An extra week given over to the UN’s preparatory negotiations in New York fell into disarray over the weekend as talks aimed to bring countries together to set a new path for sustainable development splintered into 19 separate dialogues with major internal disagreements on the processes to be followed.
“We are facing two likely scenarios – an agreement so weak it is meaningless, or complete collapse. Neither of these options would give the world what it needs. Country positions are still too entrenched and too far apart to provide a meaningful draft agreement for approval by an expected 120 heads of state”, said WWF director general Jim Leape.

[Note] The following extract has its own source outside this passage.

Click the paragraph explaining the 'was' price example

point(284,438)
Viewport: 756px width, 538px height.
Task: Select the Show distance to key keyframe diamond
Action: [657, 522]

Countries are not being asked by the UN to legally commit themselves to anything, but only to sign up to an aspirational “roadmap” contained in a document called “the future we want” and to a commitment to the so-called ‘green economy’ of jobs generated from industries such as renewable energy and energy efficiency. It is hoped that they will also agree to introduce by 2015 a set of sustainable development goals (SDGs) similar in ambition to the millennium development goals which covered areas like HIV reduction and clean water provision. The SDGs could cover areas such as energy, water and food.
However, in a repeat of battles played out in global climate and trade talks, they have fought bitterly over every comma and phrase in the prepartory meetings and in particular are still deeply divided over the definition and scope of the phrase “green economy”. They are now expected to take several years to identify, formulate and agree on the goals.
According to both WWF and Malaysia-based NGO Third World Network, the most recent draft text put forward in New York was a “significant weakening” of previous drafts, particularly in the areas of valuing natural wealth and ocean protection.